# Text extract start

0

When importing data from a MS SQL database, there is the potential for null values. In Spark, DataFrames are able to handle the null values. But when I try to convert the DataFrame to a strongly typed Dataset, I receive encoder errors.

Here's a simple example:

case class optionTest(var a: Option[Int], var b: Option[Int])

object testObject {
  def main(args: Array[String]): Unit = {
    import spark.implicits._
    val df = spark.sparkContext.parallelize(Seq(input)).toDF()

    val df2 = Seq((1, 3), (3, Option(null)))
                 .toDF("a", "b")
                 .as[optionTest]

    df2.show()
  }
}

Here is the error for this case:

No Encoder found for Any
- field (class: "java.lang.Object", name: "_2")
- root class: "scala.Tuple2"
java.lang.UnsupportedOperationException: No Encoder found for Any
- field (class: "java.lang.Object", name: "_2")
- root class: "scala.Tuple2"

What is the recommended approach to handle nullable values when creating a Dataset from a DataFrame?

terminatur
  • 628
  • 1
  • 6
  • 21

2 Answers2

2

The problem is that your Dataframe doesn't match your case class.

Your first pair is an (Int, Int), and your second is an (Int, Option[Null]).

The easy thing to note is that if you want to represent an Option[Int], the value will be either Some(3), for example, or None for an absent value.

The tricky thing to note is that in Scala Int is a subclass of AnyVal while nullable references, which should be almost nonexistent in the Scala code you write, are on the AnyRef side of the Scala object hierarchy.

# Text extract end

Carry on the forum thread about null values in Spark Datasets, starting right after its last sentence.

# Information shown start

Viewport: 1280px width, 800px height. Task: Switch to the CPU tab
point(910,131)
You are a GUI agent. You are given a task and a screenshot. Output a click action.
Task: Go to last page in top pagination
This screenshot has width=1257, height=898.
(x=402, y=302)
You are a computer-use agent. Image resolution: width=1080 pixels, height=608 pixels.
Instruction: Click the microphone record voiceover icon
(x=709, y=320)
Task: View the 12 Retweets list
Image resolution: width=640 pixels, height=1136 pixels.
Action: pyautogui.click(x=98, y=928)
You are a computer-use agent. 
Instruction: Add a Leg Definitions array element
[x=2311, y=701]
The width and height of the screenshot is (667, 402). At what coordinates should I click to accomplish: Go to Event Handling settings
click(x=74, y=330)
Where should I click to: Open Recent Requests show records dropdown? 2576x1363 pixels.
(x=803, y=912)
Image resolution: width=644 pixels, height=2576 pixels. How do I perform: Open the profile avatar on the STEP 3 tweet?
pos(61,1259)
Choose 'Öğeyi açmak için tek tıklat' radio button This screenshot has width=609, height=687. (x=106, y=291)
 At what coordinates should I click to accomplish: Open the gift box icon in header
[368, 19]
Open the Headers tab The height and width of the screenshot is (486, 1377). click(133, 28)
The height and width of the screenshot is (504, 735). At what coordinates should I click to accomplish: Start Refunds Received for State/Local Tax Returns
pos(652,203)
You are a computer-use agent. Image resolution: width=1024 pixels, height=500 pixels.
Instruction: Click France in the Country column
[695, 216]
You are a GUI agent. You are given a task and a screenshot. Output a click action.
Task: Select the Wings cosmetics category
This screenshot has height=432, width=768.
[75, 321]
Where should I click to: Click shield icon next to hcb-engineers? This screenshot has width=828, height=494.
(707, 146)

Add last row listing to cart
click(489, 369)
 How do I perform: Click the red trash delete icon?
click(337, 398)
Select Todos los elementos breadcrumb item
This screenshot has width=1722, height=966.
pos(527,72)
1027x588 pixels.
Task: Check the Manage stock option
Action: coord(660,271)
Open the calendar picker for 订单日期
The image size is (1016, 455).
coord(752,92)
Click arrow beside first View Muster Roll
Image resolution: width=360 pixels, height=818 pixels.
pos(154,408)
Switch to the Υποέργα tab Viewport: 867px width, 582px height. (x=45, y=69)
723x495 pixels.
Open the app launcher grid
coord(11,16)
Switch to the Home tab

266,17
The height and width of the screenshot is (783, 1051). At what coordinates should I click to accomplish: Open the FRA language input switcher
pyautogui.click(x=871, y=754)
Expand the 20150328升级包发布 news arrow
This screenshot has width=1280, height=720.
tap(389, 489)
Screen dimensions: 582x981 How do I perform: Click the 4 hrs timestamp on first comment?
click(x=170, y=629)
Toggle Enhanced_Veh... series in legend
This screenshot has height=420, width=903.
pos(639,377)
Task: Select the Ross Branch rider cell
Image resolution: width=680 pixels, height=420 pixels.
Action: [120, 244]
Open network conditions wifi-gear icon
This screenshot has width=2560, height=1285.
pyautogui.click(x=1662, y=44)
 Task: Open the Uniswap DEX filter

# Information shown end

* [Task response]:
Because you have a bunch of objects that are all over the Scala object model, Spark has to treat your data as Any, the superclass of everything. There is no encoder that can handle that.

So with all that said, your data would have to look like this:

val df2 = Seq((Some(1), Some(3)), (Some(3), None))

As a side note, your case class should look like this:

case class OptionTest(a: Option[Int], b: Option[Int])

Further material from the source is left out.